AI in lending decisions
Though many in the financial industry question the use of AI in lending decisions, wondering if bias could creep in, if certain people might fall between the cracks, or if it is a black box, Enova has put the technology to the test and found that it works.
“It’s pretty clear that machine-learning algorithms are unambiguously better than traditional scoring models,” DeCosmo said.
Using AI in lending requires changing the way loan decisions are handled, including creating adverse action and reason codes. The models are not as simple to interpret as a traditional scorecard.
“But it's worth the investment for sure,” he said.
To the question of bias, DeCosmo says it is easier to control bias with an automated model than with a manual process.
“You can control what factors go into that model,” he said. “And when you build it, you can test it for bias on a current portfolio of loans. And then you can monitor it aggressively going forward and monitor your outcomes. If you do those three things, you are not going to get into a situation where bias gets baked into the process because you're going to identify and remediate.”
The analysts who build Enova’s models get alerts if there start to be biased outcomes, and they will fix the models.
“The myth perception in the general press and public is that this is set it and forget it,” DeCosmo said. “If you do that, you're certainly at the risk of getting some bias baked in and scaled up. That risk is real. But you can mitigate that through your monitoring and management of the models.”
Enova offers some of this AI-based loan underwriting technology, packaged as Enova Decisions, to other companies.
Why are banks slow to adopt AI?
The Harvard Business Review study cites several obstacles to the adoption of AI in companies, such as the difficulty of creating a culture in which data and analytics are routinely used when making business decisions, hardships in aligning technology with the overall business strategy, insufficient funding, outdated technology and cybersecurity concerns.
"While senior executives have big aspirations for AI, it's not surprising adoption has been slow, especially in the financial services industry, where organizations face regulation and compliance concerns larger than other industries," said Alex Clemente, managing director of Harvard Business Review Analytic Services. "As banks undergo digital transformation, operational decisions are a smart place to start because applications like fraud detection and assessing credit risk may offer fast and impactful returns."
In DeCosmo’s view, a large hurdle in financial services is that there’s legitimate risk to implementing AI.
“It's not like Amazon making product recommendations, where there's almost no risk to using AI for that decision,” he said. “With a financial institution, there's customer impact risk if your AI is wrong, there's a compliance and supervisory risk.
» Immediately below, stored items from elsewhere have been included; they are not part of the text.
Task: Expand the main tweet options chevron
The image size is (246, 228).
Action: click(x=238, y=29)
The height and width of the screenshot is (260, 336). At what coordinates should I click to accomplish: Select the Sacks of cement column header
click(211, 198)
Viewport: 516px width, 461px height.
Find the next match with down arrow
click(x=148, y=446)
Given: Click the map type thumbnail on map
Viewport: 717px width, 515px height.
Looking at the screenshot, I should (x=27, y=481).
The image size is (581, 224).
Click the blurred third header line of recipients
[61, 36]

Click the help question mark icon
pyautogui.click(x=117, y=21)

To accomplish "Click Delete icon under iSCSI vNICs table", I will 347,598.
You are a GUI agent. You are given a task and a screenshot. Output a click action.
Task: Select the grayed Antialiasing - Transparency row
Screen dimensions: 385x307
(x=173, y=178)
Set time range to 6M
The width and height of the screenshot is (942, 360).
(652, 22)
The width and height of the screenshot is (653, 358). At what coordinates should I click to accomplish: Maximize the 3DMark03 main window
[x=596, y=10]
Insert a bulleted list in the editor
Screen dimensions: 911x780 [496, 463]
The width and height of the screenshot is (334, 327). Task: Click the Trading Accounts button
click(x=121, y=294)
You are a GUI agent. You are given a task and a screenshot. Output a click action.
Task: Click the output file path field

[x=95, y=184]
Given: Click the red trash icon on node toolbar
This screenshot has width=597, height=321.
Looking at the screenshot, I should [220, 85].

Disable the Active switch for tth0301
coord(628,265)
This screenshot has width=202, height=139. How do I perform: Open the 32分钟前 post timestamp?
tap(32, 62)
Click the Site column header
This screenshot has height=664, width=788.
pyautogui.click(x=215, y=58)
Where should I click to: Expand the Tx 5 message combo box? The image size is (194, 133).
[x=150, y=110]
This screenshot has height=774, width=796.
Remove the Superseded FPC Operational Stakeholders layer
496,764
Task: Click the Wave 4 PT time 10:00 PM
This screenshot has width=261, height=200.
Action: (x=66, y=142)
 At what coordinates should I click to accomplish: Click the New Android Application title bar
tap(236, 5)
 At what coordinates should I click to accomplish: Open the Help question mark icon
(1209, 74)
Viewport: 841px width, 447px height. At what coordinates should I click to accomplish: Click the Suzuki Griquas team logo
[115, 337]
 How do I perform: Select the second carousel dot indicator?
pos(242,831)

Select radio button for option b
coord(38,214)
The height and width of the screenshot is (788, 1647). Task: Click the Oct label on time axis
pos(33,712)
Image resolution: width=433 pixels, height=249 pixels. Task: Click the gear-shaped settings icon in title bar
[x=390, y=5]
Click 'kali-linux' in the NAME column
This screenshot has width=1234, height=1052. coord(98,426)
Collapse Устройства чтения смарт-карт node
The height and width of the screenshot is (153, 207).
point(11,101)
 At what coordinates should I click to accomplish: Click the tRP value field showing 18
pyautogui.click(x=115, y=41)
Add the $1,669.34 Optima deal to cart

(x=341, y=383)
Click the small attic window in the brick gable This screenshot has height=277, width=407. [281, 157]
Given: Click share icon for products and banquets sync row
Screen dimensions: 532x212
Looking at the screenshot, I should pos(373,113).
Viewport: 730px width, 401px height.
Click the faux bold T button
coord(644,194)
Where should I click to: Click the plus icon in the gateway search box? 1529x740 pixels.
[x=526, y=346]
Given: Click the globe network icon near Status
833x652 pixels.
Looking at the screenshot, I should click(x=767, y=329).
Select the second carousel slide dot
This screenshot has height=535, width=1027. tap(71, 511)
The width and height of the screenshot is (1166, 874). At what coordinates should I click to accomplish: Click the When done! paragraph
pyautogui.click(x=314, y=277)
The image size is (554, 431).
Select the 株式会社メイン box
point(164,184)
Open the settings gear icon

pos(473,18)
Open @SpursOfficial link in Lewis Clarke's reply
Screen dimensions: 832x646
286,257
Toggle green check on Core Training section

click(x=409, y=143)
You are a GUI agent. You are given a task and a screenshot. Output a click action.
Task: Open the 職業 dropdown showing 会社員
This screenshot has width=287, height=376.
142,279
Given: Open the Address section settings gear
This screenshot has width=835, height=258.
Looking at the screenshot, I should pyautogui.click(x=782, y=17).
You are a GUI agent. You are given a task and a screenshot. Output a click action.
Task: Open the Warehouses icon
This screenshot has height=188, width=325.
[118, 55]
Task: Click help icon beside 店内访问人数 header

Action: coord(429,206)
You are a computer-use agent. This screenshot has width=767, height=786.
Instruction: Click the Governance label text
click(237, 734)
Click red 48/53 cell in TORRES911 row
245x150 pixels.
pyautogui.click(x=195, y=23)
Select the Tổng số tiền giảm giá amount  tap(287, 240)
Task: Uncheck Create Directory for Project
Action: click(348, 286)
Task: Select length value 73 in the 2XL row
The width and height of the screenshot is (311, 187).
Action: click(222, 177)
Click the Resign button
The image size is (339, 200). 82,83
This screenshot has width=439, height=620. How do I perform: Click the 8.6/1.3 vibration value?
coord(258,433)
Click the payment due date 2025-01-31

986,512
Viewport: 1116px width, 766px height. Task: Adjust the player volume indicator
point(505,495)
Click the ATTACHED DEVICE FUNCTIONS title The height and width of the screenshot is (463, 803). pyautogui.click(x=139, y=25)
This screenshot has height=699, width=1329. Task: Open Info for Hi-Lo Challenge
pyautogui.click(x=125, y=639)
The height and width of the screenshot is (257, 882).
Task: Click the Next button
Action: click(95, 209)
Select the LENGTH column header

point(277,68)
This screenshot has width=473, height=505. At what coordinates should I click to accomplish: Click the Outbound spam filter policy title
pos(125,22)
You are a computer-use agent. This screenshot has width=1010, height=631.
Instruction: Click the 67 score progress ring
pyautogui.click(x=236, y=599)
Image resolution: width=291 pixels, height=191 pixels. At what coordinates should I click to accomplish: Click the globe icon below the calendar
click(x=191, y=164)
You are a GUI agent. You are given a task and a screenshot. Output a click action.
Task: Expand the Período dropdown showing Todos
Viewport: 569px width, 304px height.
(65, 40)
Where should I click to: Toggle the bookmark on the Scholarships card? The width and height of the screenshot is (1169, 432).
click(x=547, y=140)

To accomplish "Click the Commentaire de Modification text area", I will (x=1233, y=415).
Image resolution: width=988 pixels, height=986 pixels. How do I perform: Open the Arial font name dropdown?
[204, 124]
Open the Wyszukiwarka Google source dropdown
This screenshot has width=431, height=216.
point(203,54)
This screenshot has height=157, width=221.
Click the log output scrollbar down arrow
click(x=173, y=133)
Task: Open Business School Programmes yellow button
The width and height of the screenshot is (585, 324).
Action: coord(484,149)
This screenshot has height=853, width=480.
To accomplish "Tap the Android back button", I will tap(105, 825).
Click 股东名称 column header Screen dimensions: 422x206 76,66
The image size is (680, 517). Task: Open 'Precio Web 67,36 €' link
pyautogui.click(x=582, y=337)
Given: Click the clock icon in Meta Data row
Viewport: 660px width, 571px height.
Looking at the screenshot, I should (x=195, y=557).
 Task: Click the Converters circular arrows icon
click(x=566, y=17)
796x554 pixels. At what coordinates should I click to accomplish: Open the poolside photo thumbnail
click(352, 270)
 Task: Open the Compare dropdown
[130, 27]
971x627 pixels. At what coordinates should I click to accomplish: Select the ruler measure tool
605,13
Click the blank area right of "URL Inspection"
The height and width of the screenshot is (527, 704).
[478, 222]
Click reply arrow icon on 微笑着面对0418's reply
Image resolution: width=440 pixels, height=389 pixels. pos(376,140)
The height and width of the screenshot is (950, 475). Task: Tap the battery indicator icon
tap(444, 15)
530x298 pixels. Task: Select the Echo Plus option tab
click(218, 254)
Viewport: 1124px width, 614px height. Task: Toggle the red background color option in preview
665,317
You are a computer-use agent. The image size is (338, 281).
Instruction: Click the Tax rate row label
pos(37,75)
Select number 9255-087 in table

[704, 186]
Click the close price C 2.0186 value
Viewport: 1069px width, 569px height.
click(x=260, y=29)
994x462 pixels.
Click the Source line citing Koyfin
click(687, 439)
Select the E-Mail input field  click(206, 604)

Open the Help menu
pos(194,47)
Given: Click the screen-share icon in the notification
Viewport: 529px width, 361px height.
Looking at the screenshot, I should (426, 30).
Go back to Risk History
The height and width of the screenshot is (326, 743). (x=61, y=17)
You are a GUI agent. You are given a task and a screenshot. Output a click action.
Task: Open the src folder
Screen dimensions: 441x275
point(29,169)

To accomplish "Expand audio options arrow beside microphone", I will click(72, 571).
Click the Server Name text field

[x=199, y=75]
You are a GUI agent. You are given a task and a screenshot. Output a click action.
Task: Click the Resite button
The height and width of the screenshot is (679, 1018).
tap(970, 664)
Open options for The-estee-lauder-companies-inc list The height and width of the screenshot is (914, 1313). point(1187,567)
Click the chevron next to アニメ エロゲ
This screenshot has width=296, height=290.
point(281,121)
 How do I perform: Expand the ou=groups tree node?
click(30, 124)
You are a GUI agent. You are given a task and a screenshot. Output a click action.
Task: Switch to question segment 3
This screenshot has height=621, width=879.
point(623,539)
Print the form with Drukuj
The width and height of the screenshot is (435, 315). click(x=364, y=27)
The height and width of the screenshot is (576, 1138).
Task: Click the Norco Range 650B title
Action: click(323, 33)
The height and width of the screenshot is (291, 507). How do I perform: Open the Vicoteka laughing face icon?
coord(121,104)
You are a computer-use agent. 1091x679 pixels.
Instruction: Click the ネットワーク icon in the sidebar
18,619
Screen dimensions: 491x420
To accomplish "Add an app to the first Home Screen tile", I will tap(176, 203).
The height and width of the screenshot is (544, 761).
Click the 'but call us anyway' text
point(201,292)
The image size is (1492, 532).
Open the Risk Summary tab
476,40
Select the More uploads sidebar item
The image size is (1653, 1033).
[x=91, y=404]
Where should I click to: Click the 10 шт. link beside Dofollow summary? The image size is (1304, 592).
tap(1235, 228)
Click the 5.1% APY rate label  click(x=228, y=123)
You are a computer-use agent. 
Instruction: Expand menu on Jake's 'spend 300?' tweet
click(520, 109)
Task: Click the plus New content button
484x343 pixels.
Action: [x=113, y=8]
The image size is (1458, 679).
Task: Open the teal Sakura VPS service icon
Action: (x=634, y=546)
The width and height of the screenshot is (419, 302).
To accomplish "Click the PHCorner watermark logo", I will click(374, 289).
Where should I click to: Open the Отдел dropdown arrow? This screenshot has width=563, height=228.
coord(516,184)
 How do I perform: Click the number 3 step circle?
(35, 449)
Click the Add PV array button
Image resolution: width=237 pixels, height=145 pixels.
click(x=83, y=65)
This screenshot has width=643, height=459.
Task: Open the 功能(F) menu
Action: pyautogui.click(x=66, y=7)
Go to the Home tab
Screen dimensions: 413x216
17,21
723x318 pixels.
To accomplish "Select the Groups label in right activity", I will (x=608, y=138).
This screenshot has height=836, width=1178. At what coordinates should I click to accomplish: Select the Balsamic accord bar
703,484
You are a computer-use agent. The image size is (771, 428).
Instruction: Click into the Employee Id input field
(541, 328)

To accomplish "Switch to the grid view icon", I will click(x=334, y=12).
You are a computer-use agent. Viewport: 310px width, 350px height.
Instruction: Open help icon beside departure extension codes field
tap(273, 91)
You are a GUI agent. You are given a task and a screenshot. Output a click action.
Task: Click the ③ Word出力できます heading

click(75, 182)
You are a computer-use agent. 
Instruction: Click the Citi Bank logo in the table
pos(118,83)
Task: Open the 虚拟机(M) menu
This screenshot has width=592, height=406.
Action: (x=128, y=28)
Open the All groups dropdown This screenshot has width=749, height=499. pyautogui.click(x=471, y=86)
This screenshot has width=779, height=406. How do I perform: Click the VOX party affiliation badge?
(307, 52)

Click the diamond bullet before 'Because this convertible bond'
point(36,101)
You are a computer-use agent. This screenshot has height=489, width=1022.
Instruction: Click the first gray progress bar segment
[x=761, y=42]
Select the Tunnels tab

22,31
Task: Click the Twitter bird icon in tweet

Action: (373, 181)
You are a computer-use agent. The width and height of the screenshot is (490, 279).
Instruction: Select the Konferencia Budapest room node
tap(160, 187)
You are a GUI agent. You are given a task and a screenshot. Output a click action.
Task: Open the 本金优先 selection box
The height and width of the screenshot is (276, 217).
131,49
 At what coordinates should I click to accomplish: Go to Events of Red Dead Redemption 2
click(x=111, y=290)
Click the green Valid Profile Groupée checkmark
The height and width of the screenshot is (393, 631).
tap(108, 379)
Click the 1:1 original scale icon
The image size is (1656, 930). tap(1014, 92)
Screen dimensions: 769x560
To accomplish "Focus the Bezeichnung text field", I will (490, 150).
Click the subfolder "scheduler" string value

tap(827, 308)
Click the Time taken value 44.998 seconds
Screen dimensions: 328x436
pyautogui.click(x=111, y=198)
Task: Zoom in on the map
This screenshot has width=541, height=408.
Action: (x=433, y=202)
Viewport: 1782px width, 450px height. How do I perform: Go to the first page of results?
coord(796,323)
I think that's why it's been adapted more slowly in the more traditional financial services space.”
Technology hurdles are also a factor, he said.
“Adopting AI and being able to operate it at scale is a hard technological challenge,” DeCosmo said. “And many of these companies’ systems aren’t up to it.”
Julien Courbe, lead partner for the Financial Services Advisory practice at PwC, also sees technology and talent shortages getting in the way of financial institutions that want to implement AI.
"It is not just about the technology or training the workforce on how to use the technology — this is the starting point," he said. "It is more about a mindset change where the workforce is engaged and excited to think through and unlock how the technology can transform the business."
The most common remedy for the challenge of culture change is rank-and-file success with the technology, he said.
"We most often see success when the workforce, on their own, begins to rethink how processes and the business can be transformed," Courbe said. "Whether it is automation of routine tasks, reporting, or advanced uses of AI to shape business decisions, the transformation of these processes should come from the workforce that knows these functions the best."